▶ [Exercise directions]
Using the mailing-list reply about Tika and XMP metadata below, decide whether each statement agrees with it: (a) the writer worries more about the wide variety of XMP properties than about missing properties; (b) the writer rejects the idea of an adapter class; (c) the proposed Tika Metadata class would give getters and setters for every type of metadata. Answer yes or no for each, and quote the deciding words.

### Quoted passage ###

On Mon, Mar 10, 2008 at 12:18 PM, Jeremias Maerki
<[hidden email]> wrote:
>  Of course, some properties might be missing which Tika might need. But
>  they can be defined by Tika in your own schema [...]

Instead of missing some properties, I'm more concerned about the fact
that the wide variety of XMP properties will put off a number of
potential users and that we have little chance of enforcing
consistency across parser implementations.

> [...] you can provide your  own adapter class for easy, type-safe access.

That sounds like a good approach. We could make the Tika Metadata
class be an XMPMeta adapter that provides simple getters and setters
for the most commonly used types of metadata. Parsers and clients that
produce or need more detailed metadata can directly access the
underlying XMP model, while others can ignore the underlying
complexity.

### Stored rows ###

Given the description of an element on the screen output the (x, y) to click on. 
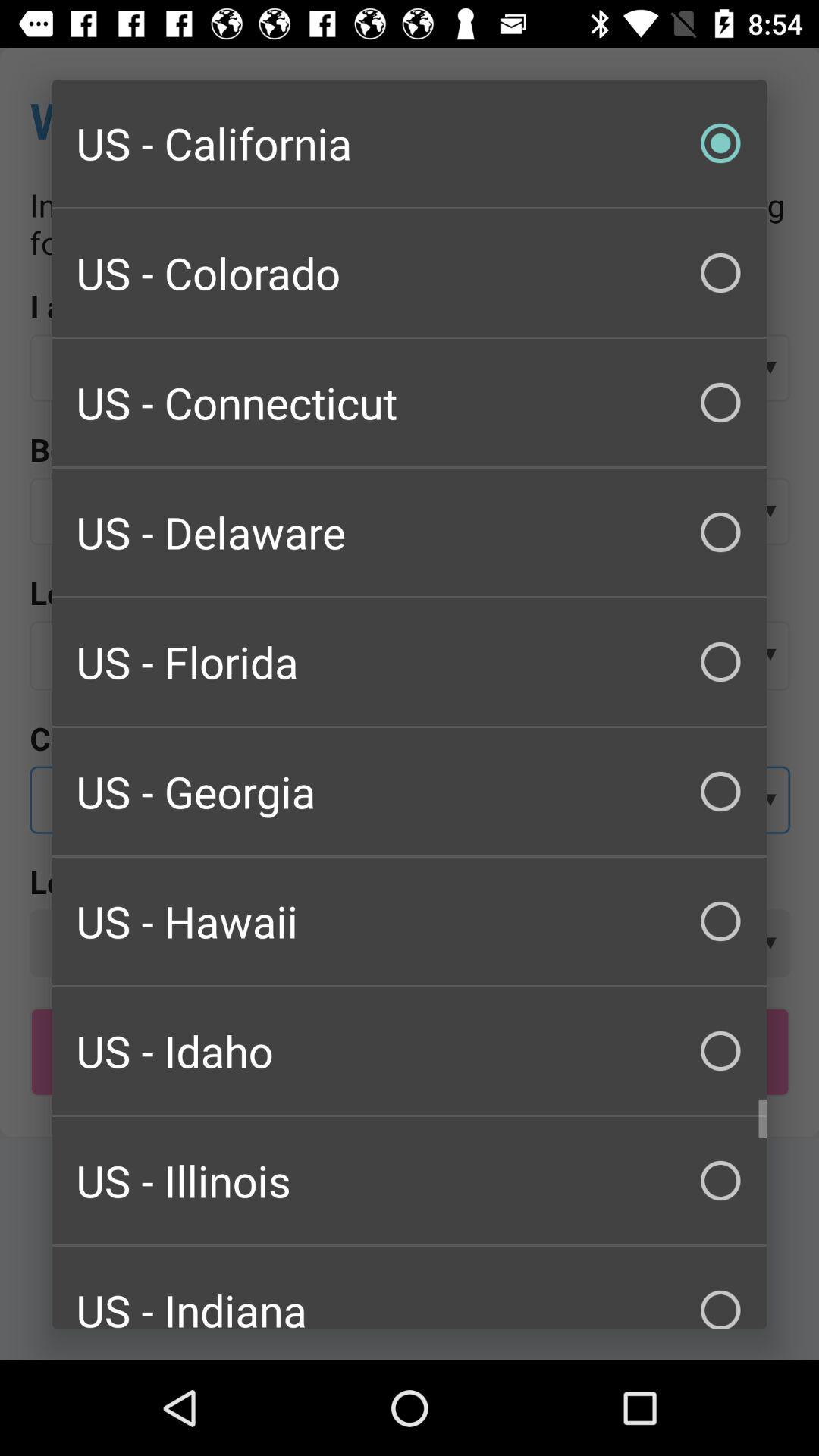
launch the item above us - illinois (409, 1050)
Given the description of an element on the screen output the (x, y) to click on. 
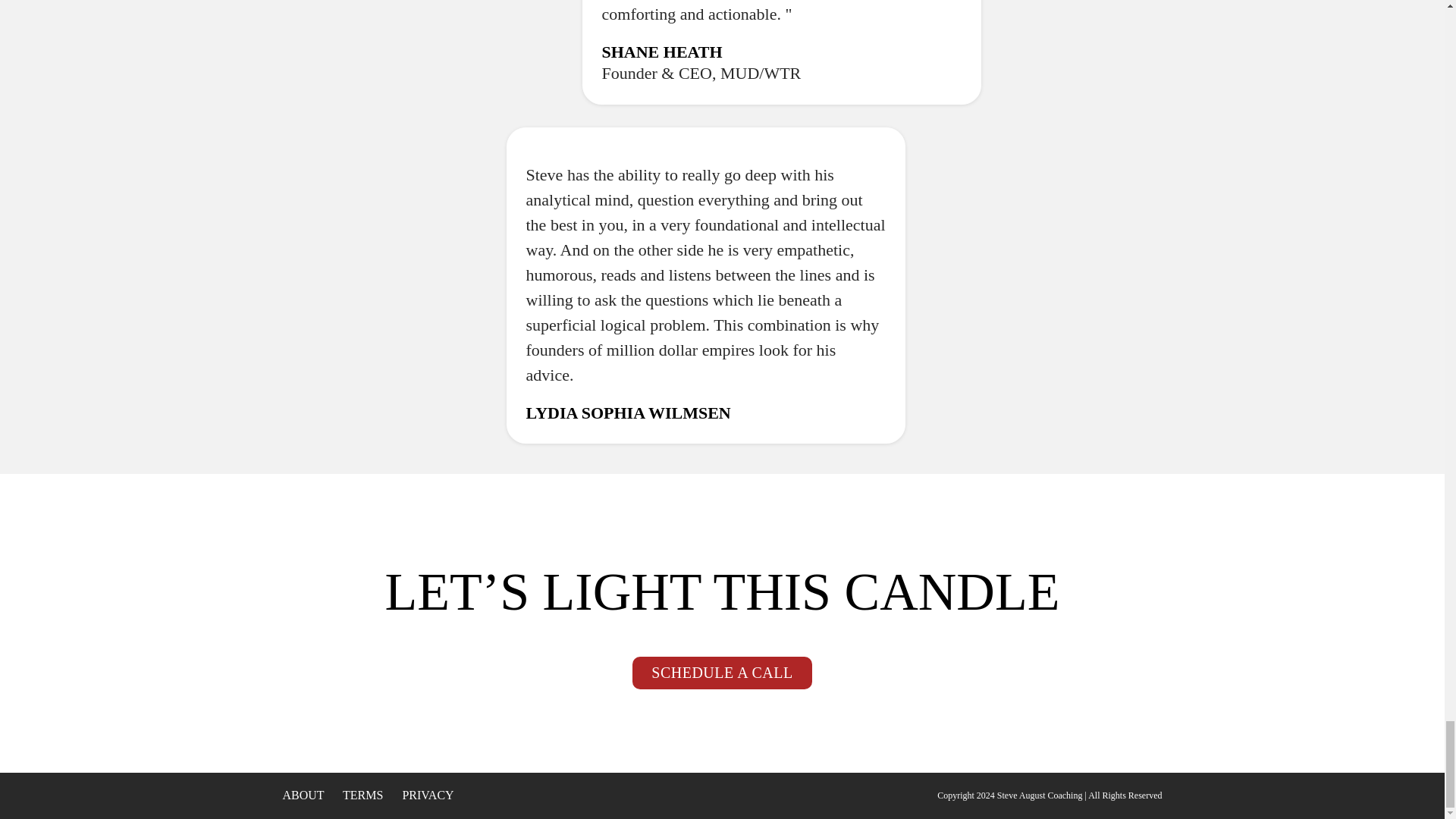
TERMS (362, 794)
PRIVACY (426, 794)
SCHEDULE A CALL (720, 672)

###

▶ [Answer below]
(a) Yes: "Instead of missing some properties, I'm more concerned about the fact that the wide variety of XMP properties will put off a number of potential users"
(b) No: "That sounds like a good approach."
(c) No: "simple getters and setters for the most commonly used types of metadata"